- Relator(a)
- Ministro Gurgel de Faria
- Órgão julgador
- Primeira Turma
- Data do julgamento
- 09/05/2017
- Data de publicação
- 20/06/2017
STJ – Acórdão, Rel. Ministro Gurgel de Faria, Primeira Turma, j. 09/05/2017, p. 20/06/2017
PROCESSUAL CIVIL E ADMINISTRATIVO. INIDONEIDADE PARA LICITAR OU CONTRATAR COM A ADMINISTRAÇÃO PÚBLICA. AÇÃO MANDAMENTAL. LITISCONSÓRCIO PASSIVO NECESSÁRIO. FORMAÇÃO. DESNECESSIDADE. PENALIDADE. APLICAÇÃO. CONTRADITÓRIO E AMPLA DEFESA. OFENSA. PROVA PRÉ-CONSTITUÍDA. AUSÊNCIA. SÚMULA 266 DO STF. INCIDÊNCIA. 1. Esta Corte tem firmado o posicionamento de que "o litisconsórcio necessário, nos termos do art. 47 do Código de Processo Civil, é caracterizado pela indispensável presença de co-legitimados na formação da relação processual, o que pode ocorrer por disposição legal ou pela natureza da relação (AgInt no REsp 1538194/CE, Rel.

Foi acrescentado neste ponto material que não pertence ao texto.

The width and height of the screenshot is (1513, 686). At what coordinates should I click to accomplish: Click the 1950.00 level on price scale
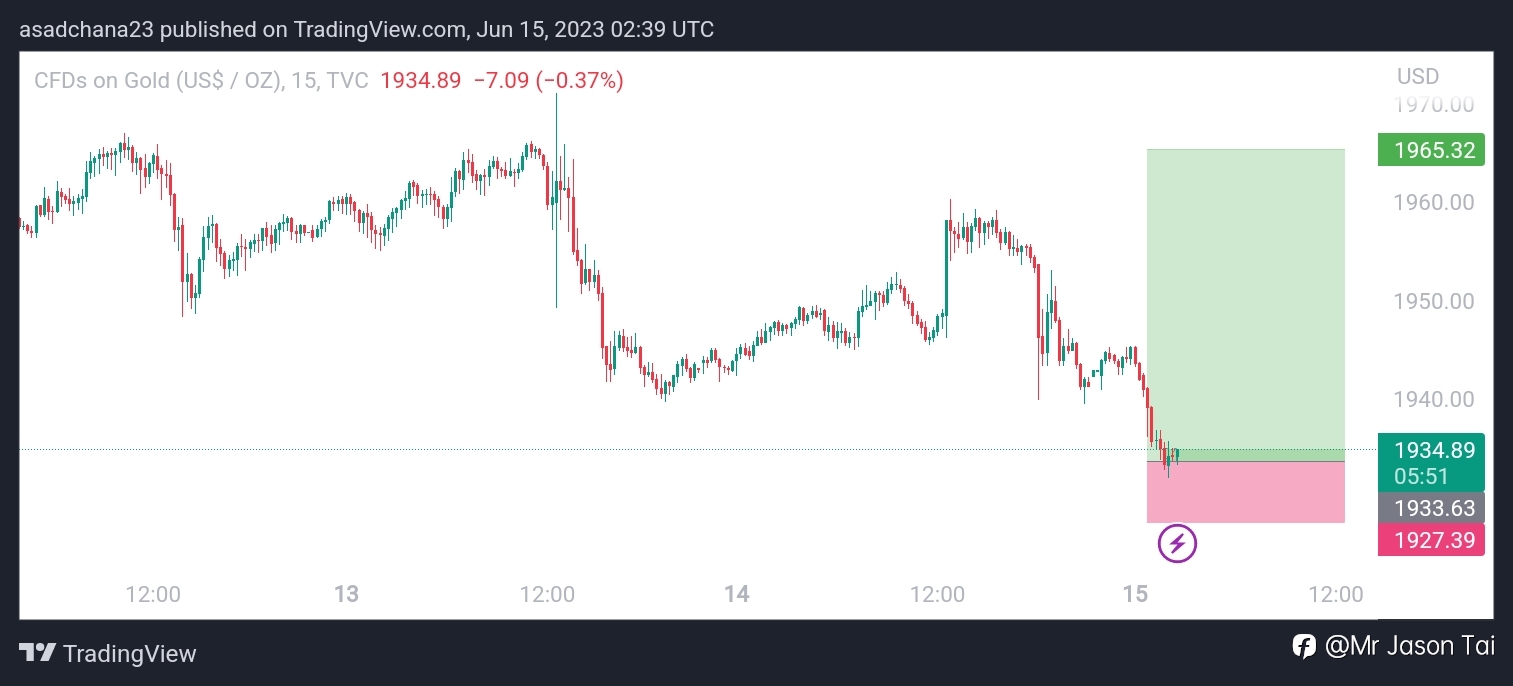click(1434, 301)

Ministro HUMBERTO MARTINS, SEGUNDA TURMA, julgado em 18/08/2016, DJe 25/08/2016). 2. Hipótese em que a impetrante, ora agravante, foi alijada de certame licitatório em que sagrou-se vencedora em razão da sua inidoneidade para contratar com o Poder Público, sanção declarada em procedimento administrativo diverso e instaurado para apurar irregularidades na dispensa de licitações. 3. A alteração do desfecho da disputa, por si só, não justifica a presença do presidente do ente responsável pela licitação (Banco de Brasília S/A) e do diretor da empresa beneficiada com o objeto licitado, como litisconsortes necessários, em ação mandamental voltada à anulação da sanção administrativa, pois nenhuma das duas instituições teve participação na formação do ato impugnado no mandamus, muito menos na criação do órgão estatal cuja inconstitucionalidade foi ali arguida (Secretaria de Transparência e Controle do Distrito Federal). 4. Na análise do writ, o aresto recorrido constatou inexistirem "elementos que demonstrem ofensa à ampla defesa e ao contraditório" no procedimento administrativo sancionatório, posto que a parte "utilizou-se de todas as garantias constitucionais para exercer seu direito de defesa", de modo que o acolhimento da alegação de nulidade da sanção por malgrado àqueles princípios desafia dilação probatória, providência sabidamente inviável na via estreita do mandado de segurança. 5. É pacífico na jurisprudência desta Corte que a via do mandado de segurança não se presta para impugnar a validade de lei em tese, em face do óbice da Súmula 266/STF (RMS 44.529/TO, Rel. Ministro SÉRGIO KUKINA, PRIMEIRA TURMA, julgado em 19/04/2016, DJe 12/05/2016). 6. Agravo interno desprovido. (AgInt no RMS n. 38.916/DF, relator Ministro Gurgel de Faria, Primeira Turma, julgado em 9/5/2017, DJe de 20/6/2017.)